=== Exercise directions ===
Recast the items below as a JSON list of strings, with one string for each line and blank lines omitted.

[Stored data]
----------
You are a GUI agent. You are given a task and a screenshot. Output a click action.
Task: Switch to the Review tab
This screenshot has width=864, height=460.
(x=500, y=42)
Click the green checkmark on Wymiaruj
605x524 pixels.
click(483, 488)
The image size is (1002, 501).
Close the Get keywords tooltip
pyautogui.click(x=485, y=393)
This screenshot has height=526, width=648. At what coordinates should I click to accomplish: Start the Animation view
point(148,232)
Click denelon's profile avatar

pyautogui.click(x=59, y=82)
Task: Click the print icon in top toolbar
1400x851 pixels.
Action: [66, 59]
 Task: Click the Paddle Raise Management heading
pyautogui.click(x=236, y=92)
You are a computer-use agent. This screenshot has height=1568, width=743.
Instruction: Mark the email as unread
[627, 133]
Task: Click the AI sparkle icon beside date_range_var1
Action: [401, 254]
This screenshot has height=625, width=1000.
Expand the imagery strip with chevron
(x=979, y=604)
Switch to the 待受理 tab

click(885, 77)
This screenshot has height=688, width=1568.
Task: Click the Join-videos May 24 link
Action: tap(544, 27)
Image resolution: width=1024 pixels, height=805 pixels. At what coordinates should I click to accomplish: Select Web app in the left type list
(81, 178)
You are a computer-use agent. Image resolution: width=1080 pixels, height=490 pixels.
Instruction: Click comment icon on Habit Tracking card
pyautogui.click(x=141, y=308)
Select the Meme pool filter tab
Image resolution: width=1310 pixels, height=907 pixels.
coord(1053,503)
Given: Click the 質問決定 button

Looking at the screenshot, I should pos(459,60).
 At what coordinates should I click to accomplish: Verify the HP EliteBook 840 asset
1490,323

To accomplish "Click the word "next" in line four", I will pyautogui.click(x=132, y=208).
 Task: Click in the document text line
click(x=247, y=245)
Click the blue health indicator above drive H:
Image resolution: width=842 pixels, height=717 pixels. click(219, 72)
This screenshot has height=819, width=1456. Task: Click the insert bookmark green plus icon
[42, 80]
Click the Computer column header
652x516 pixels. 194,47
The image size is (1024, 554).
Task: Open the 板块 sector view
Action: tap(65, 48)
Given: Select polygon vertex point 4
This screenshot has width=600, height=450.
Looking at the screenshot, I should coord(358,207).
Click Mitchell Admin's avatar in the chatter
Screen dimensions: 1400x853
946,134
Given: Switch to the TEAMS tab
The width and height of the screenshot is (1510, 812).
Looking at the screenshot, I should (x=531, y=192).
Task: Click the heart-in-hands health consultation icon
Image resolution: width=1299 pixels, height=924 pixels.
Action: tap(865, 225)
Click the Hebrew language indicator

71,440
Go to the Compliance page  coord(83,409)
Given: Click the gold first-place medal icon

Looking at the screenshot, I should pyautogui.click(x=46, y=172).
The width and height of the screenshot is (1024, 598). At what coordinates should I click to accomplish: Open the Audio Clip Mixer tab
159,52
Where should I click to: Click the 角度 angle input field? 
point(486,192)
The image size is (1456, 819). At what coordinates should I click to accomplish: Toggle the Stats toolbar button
----------
=== Exercise result ===
[
  "You are a GUI agent. You are given a task and a screenshot. Output a click action.",
  "Task: Switch to the Review tab",
  "This screenshot has width=864, height=460.",
  "(x=500, y=42)",
  "Click the green checkmark on Wymiaruj",
  "605x524 pixels.",
  "click(483, 488)",
  "The image size is (1002, 501).",
  "Close the Get keywords tooltip",
  "pyautogui.click(x=485, y=393)",
  "This screenshot has height=526, width=648. At what coordinates should I click to accomplish: Start the Animation view",
  "point(148,232)",
  "Click denelon's profile avatar",
  "pyautogui.click(x=59, y=82)",
  "Task: Click the print icon in top toolbar",
  "1400x851 pixels.",
  "Action: [66, 59]",
  " Task: Click the Paddle Raise Management heading",
  "pyautogui.click(x=236, y=92)",
  "You are a computer-use agent. This screenshot has height=1568, width=743.",
  "Instruction: Mark the email as unread",
  "[627, 133]",
  "Task: Click the AI sparkle icon beside date_range_var1",
  "Action: [401, 254]",
  "This screenshot has height=625, width=1000.",
  "Expand the imagery strip with chevron",
  "(x=979, y=604)",
  "Switch to the 待受理 tab",
  "click(885, 77)",
  "This screenshot has height=688, width=1568.",
  "Task: Click the Join-videos May 24 link",
  "Action: tap(544, 27)",
  "Image resolution: width=1024 pixels, height=805 pixels. At what coordinates should I click to accomplish: Select Web app in the left type list",
  "(81, 178)",
  "You are a computer-use agent. Image resolution: width=1080 pixels, height=490 pixels.",
  "Instruction: Click comment icon on Habit Tracking card",
  "pyautogui.click(x=141, y=308)",
  "Select the Meme pool filter tab",
  "Image resolution: width=1310 pixels, height=907 pixels.",
  "coord(1053,503)",
  "Given: Click the 質問決定 button",
  "Looking at the screenshot, I should pos(459,60).",
  " At what coordinates should I click to accomplish: Verify the HP EliteBook 840 asset",
  "1490,323",
  "To accomplish \"Click the word \"next\" in line four\", I will pyautogui.click(x=132, y=208).",
  " Task: Click in the document text line",
  "click(x=247, y=245)",
  "Click the blue health indicator above drive H:",
  "Image resolution: width=842 pixels, height=717 pixels. click(219, 72)",
  "This screenshot has height=819, width=1456. Task: Click the insert bookmark green plus icon",
  "[42, 80]",
  "Click the Computer column header",
  "652x516 pixels. 194,47",
  "The image size is (1024, 554).",
  "Task: Open the 板块 sector view",
  "Action: tap(65, 48)",
  "Given: Select polygon vertex point 4",
  "This screenshot has width=600, height=450.",
  "Looking at the screenshot, I should coord(358,207).",
  "Click Mitchell Admin's avatar in the chatter",
  "Screen dimensions: 1400x853",
  "946,134",
  "Given: Switch to the TEAMS tab",
  "The width and height of the screenshot is (1510, 812).",
  "Looking at the screenshot, I should (x=531, y=192).",
  "Task: Click the heart-in-hands health consultation icon",
  "Image resolution: width=1299 pixels, height=924 pixels.",
  "Action: tap(865, 225)",
  "Click the Hebrew language indicator",
  "71,440",
  "Go to the Compliance page  coord(83,409)",
  "Given: Click the gold first-place medal icon",
  "Looking at the screenshot, I should pyautogui.click(x=46, y=172).",
  "The width and height of the screenshot is (1024, 598). At what coordinates should I click to accomplish: Open the Audio Clip Mixer tab",
  "159,52",
  "Where should I click to: Click the 角度 angle input field? ",
  "point(486,192)",
  "The image size is (1456, 819). At what coordinates should I click to accomplish: Toggle the Stats toolbar button"
]